Enfin l’emploi des tests est tout indiqué en orientation ou sélection professionnelles. Dans ce cas encore, l’emploi des tests ne doit pas être exclusif. Il faut tenir compte aussi : 1° Des rapports ou fiches fournies par les instituteurs ou les professeurs sur les inaptitudes ou les aptitudes, les défauts et les qualités de caractère qu'ils ont eu l'occasion de constater dans la dernière année d'études de l'élève ; 2° des résultats d'un examen médical et plus particulièrement de contre-indications nettes concernant le métier que désirerait exercer le candidat (par exemple, le métier de tanneur qui prédispose aux maladies occasionnées par le froid est incompatible avec les affections respiratoires et rhumatismales, etc...) ; 3° Des résultats d'un examen des aptitudes motrices et psychomotrices qui sont plus ou moins fines et plus ou moins régulières ; 4° Des données statistiques sur l'état du travail et l'encombrement de certaines professions.


Les difficultés. Les inconvénients. - Les tests sont d'un emploi relativement récent et le succès qu'ils avaient connu en Amérique à la suite de l'examen des soldats et de leur sélection lors de la grande guerre, a eu un lendemain assez bref.

Comme toute nouveauté, ils ont eu contre eux la foule des conservateurs et des routiniers. Ce n'étaient pas des adversaires bien terribles.


Ils ont eu pour eux non seulement de véritables savants, mais encore une foule de gens non qualifiés, prenant leurs hypothèses pour des vérités démontrées. Ces partisans, plus dangereux que des ennemis déclarés mais sages, ont causé aux tests le plus grand tort. Alors que les personnes vraiment qualifiées n'ignoraient pas que la méthode des tests n'en était encore qu'à son aurore ; qu'elle était encore d'un maniement délicat et ne pouvait, surtout en ce qui concerne l'orientation professionnelle, donner de bons résultats qu'à la condition d'être employée par des spécialistes compétents et prudents, des illuminés et des toqués ont attribué à la méthode en général et à leurs procédés en particulier des qualités que n'avaient ni l'une ni les autres. Qu'il en soit résulté quelque discrédit sur la méthode n'a rien qui puisse surprendre. Aux Etats-Unis surtout, on a eu la superstition des statistiques et des enquêtes.
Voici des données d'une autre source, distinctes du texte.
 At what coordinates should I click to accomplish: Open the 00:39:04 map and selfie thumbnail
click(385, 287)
Il eût mieux valu moins de statistiques et moins d'enquêtes mais un peu plus d'esprit critique et de finesse.

De nombreux propagateurs de tests parfaitement stupides se sont heureusement heurtés au bon sens d'une grande partie de la population de leurs pays.
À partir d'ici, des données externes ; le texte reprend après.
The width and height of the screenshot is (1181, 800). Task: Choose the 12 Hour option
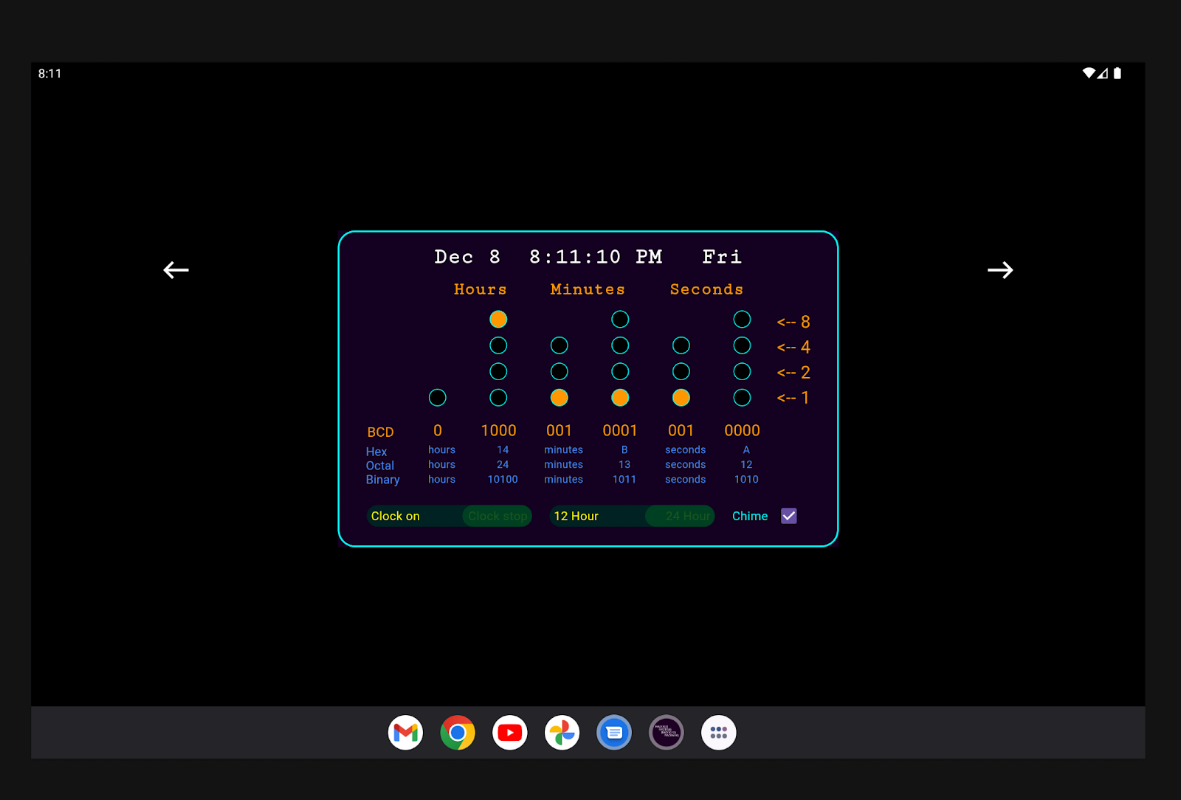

La grande difficulté réside dans l'appréciation de l’intelligence. Comment trouver une norme qui permette de juger les réponses? Certains ont pris comme modèles les réponses fournies par des gens occupant une haute situation : directeurs, ingénieurs, etc., et c'est d'après les réponses types des individus supposés intelligents qu'ils ont jugé du degré d'intelligence des autres réponses. De tels tests permettaient de juger le conformisme et non l'intelligence.
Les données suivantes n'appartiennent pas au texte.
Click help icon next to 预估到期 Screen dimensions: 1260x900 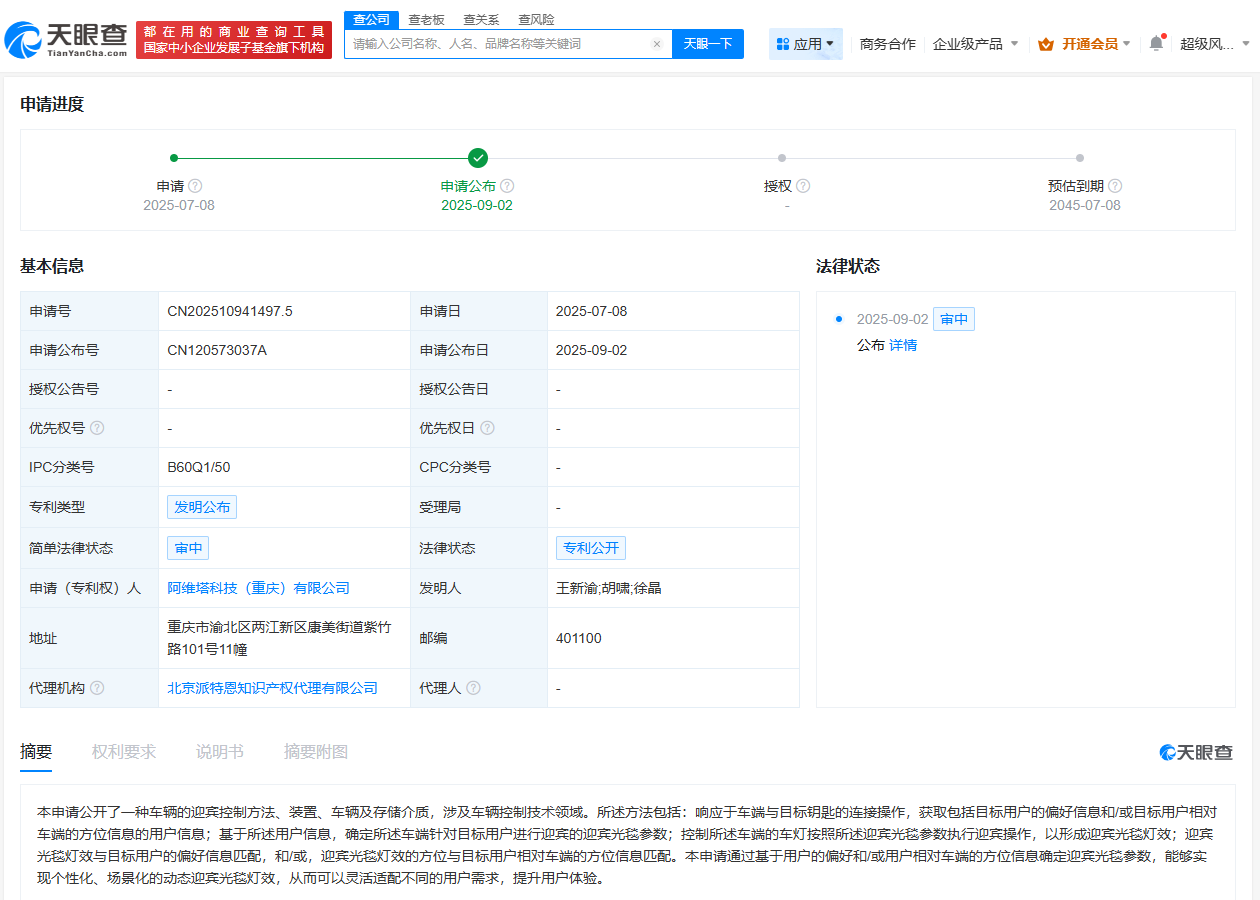pos(1115,185)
La France n'a point commis de tels excès ; l'application des tests dans l'enseignement y a été timide ; de rares novateurs seuls les ont employés. Il n'en a pas été tout à fait de même en ce qui concerne la sélection et l'orientation professionnelles. Il existe même un Institut National d'Orientation Professionnelle qui a des professeurs d'une réelle valeur et publie un bulletin mensuel depuis 1929. Ceci s'explique sans peine si l’on songe que les intérêts des employeurs capitalistes sont plus directement en jeu. Il est certain que l’orientation professionnelle, et, partant, l’emploi des tests, a permis, dans de nombreux cas, d’augmenter le rendement et de diminuer le nombre des accidents.

Comme toujours, la société capitaliste n'utilise les travaux des savants que dans l'intérêt des capitalistes.